Page MenuHomeFreeBSD

amd64: move common_tss into pcpu
ClosedPublic

Authored by kib on Sun, Nov 3, 5:29 PM.

Details

Summary

This saves some memory, around 256K I think. Also it reduces some code, e.g. KPTI does not need to specially map common_tss anymore.

Also, common_tss become domain-local.

Diff Detail

Repository
rS FreeBSD src repository
Lint
Automatic diff as part of commit; lint not applicable.
Unit
Automatic diff as part of commit; unit tests not applicable.

Event Timeline

kib created this revision.Sun, Nov 3, 5:29 PM
kib added inline comments.Sun, Nov 3, 5:29 PM
sys/amd64/amd64/mp_machdep.c
342 ↗(On Diff #63905)

This block is simply moved above, so that pcpu_init() happens before initialization of pc_common_tss.

emaste added a subscriber: emaste.Tue, Nov 5, 3:34 PM
kib added a subscriber: pho.Tue, Nov 5, 6:04 PM
jhb accepted this revision.Wed, Nov 6, 7:46 PM
jhb added inline comments.
sys/amd64/amd64/cpu_switch.S
191 ↗(On Diff #63905)

I guess with our macros it doesn't work, but too bad you can't just use leaq here instead:

leaq PCPU(COMMONTSS),%r13
sys/amd64/amd64/machdep.c
1693 ↗(On Diff #63905)

This is redundant I think? amd64_bsp_pcpu_init1() is already setting this?

sys/amd64/amd64/pmap.c
9724 ↗(On Diff #63905)

This seems like the next candidate to move perhaps so that it is domain-local? Will it fit into the remaining space?

This revision is now accepted and ready to land.Wed, Nov 6, 7:46 PM
kib marked an inline comment as done.Wed, Nov 6, 8:28 PM
kib added inline comments.
sys/amd64/amd64/cpu_switch.S
191 ↗(On Diff #63905)

I need linear address there, while lea can only provide the effective. AFAIK there is no way to read the segment base at all, unless using something like RDGSBASE. This is why pc_prvspace exists.

sys/amd64/amd64/machdep.c
1693 ↗(On Diff #63905)

Yes, removed.

sys/amd64/amd64/pmap.c
9724 ↗(On Diff #63905)

Do you mean IDT or GDT ?

I believe GDT can be moved, it currently uses 13 descriptors which means 13 * 8 == 104 bytes. PCPU has around 3K free. I will do this next.

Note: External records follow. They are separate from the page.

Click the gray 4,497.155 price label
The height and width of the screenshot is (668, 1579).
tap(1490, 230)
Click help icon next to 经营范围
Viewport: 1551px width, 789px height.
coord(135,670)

For IDT, I am not sure. Currently we use single global IDT, do you want to dup it to each CPU ? In principle it is doable but I remember a discussion some time ago about using per-cpu IDT to increase number of hw-unique MSI vectors, and an argument was that interrupt sources in sw provide enough dispatching capability so that we do not need it.

jhb added inline comments.Thu, Nov 7, 4:57 PM
sys/amd64/amd64/pmap.c
9724 ↗(On Diff #63905)

I actually meant IDT, though you are right that the per-CPU indirection is not in the IDT itself. The GDT does seem trivial as it is already per-CPU. For IDT we could perhaps do a per-domain IDT if we think it made any difference. Perhaps Netflix's workload is one where they could try a patch to see if there is any measurable difference.

This revision was automatically updated to reflect the committed changes.
kib marked an inline comment as done.